## PROBLEM DESCRIPTION
Carry the news report below on Gaza ceasefire efforts forward from its final sentence.

## SOURCE EXTRACT

There were signs of renewed efforts for a Gaza ceasefire on Friday as the death toll continued to climb after Israel shelled a UN shelter killing 15 Palestinians.
Israel's secretive security cabinet was expected to meet later in the day to discuss truce proposals passed to Israeli Prime Minister Benjamin Netanyahu by US Secretary of State John Kerry at a meeting in Tel Aviv on Wednesday, Israeli media said.
Those reports came after an Israeli shell slammed into a UN facility sheltering displaced Gazans on Thursday, prompting UN chief Ban Ki-Moon to say he was "appalled" at the incident which "underscores the imperative for the killing to stop -- and to stop now".
Fresh Israeli fire early Friday pushed the overall Palestinian death toll in Gaza to over 800 Palestinian emergency services spokesman Ashraf al-Qudra said.
He said that an air strike on a house in the southern Gaza town of Deir-el-Balah killed a woman of 26 and another aged 23 who was pregnant, as Israel pressed on with its 18-day campaign to stamp out Gaza rocket fire.
The baby was saved, he said.
Two other people wounded earlier in shelling of the southern city of Khan Yunis, died of their injuries, Qudra said, bringing the total number of Gazans killed in the Israeli campaign to 804.
Thursday's strike hit a UN school sheltering some of the 100,000 Palestinians driven from their homes in search of a safe haven after weeks of deadly fighting between Israeli troops and Hamas militants.
The shell crashed down in the middle of the courtyard where people were camped, leaving the ground covered in bloodstains.
Gaza's emergency services said at least 15 people were killed and more than 200 wounded.
UN chief Ban said: "Many have been killed -- including women and children, as well as UN staff."
Washington said it was "deeply saddened and concerned about the tragic incident", without explicitly blaming its ally Israel for the shelling.
- Truce efforts 'very complicated' -
Kerry, in Cairo trying to negotiate a ceasefire, reached out to Hamas allies Turkey and Qatar on Thursday as he sought to further regional efforts to broker an end to the bloodshed.

## DATASET CONTENT
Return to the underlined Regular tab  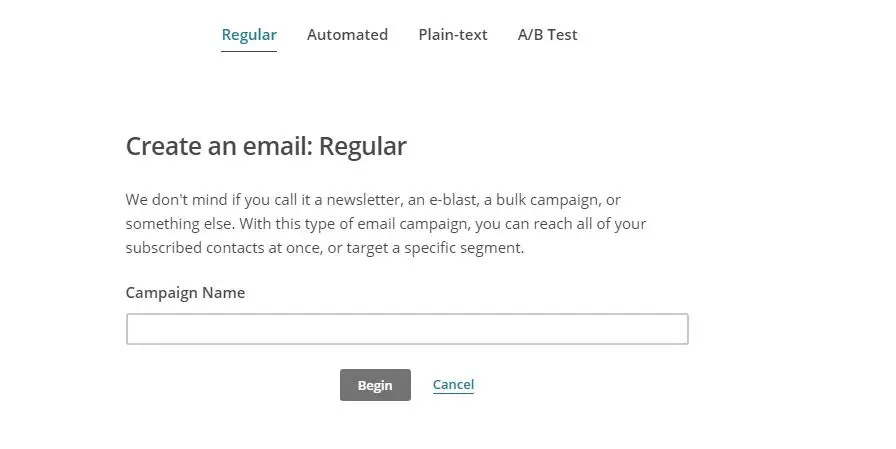(x=249, y=35)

## REPLY TO THE EXERCISE
His efforts are focused on a week-long humanitarian ceasefire, during which intensive negotiations will tackle the blockade of Gaza and other disputes, Western and Palestinian officials, said.
Hamas earlier rejected an Egyptian proposal.
Its exiled leader Khaled Meshaal told the BBC in an interview Thursday that a truce must include a guaranteed end to Israel's eight-year blockade on the Gaza Strip.
"We want a ceasefire as soon as possible, that's parallel with the lifting of the siege of Gaza," he said.
Most of Thursday's 98 Gaza victims were killed in and around Khuzaa, a flashpoint area east of Khan Yunis which has been the site of intensive fighting since Tuesday.
But the biggest single strike was at the school in the north, where the UN agency for Palestinian refugees (UNRWA) said it had been trying to coordinate with the army over the evacuation of civilians, without success.
An AFP correspondent saw nine bodies, including that of a year-old baby and his mother at a nearby mortuary.
"We've spent much of the day trying to negotiate or to coordinate a window so that civilians, including our staff, could leave," spokesman Chris Gunness said.
"That was never granted... and the consequences of that appear to be tragic."
Israeli army spokesman Lieutenant Colonel Peter Lerner suggested militants firing rockets near the school could have caused the deaths.
He also took issue with the claim that Israel had rejected a humanitarian truce around the school, saying it had implemented a four-hour window for evacuations.
- Concern over civilian toll -
The Gaza-based Palestinian Centre for Human Rights has said more than 80 percent of the casualties so far have been civilians, and a quarter of them children, triggering growing international alarm over the civilian body count.
"As this campaign goes on and the civilian casualties in Gaza mount, Western public opinion is becoming more and more concerned and less and less sympathetic to Israel," warned British Foreign Secretary Philip Hammond.
UN humanitarian chief Valerie Amos expressed deep concern about the mounting civilian casualties, saying it was "almost impossible" for Palestinians to shelter from Israeli air strikes in the densely-populated territory.
Meanwhile, US airlines on Thursday lifted a two-day suspension of flights to Israel, but not all international airlines followed suit, with Germany's Lufthansa and Air France keeping their Tel Aviv flights grounded.
The ban was put in place on Tuesday after a rocket hit a house very close to the runways.
So far, 32 Israeli soldiers and three civilians have died in the fighting.
In the West Bank, thousands of Palestinians protesting the Gaza toll clashed with Israeli forces outside Jerusalem.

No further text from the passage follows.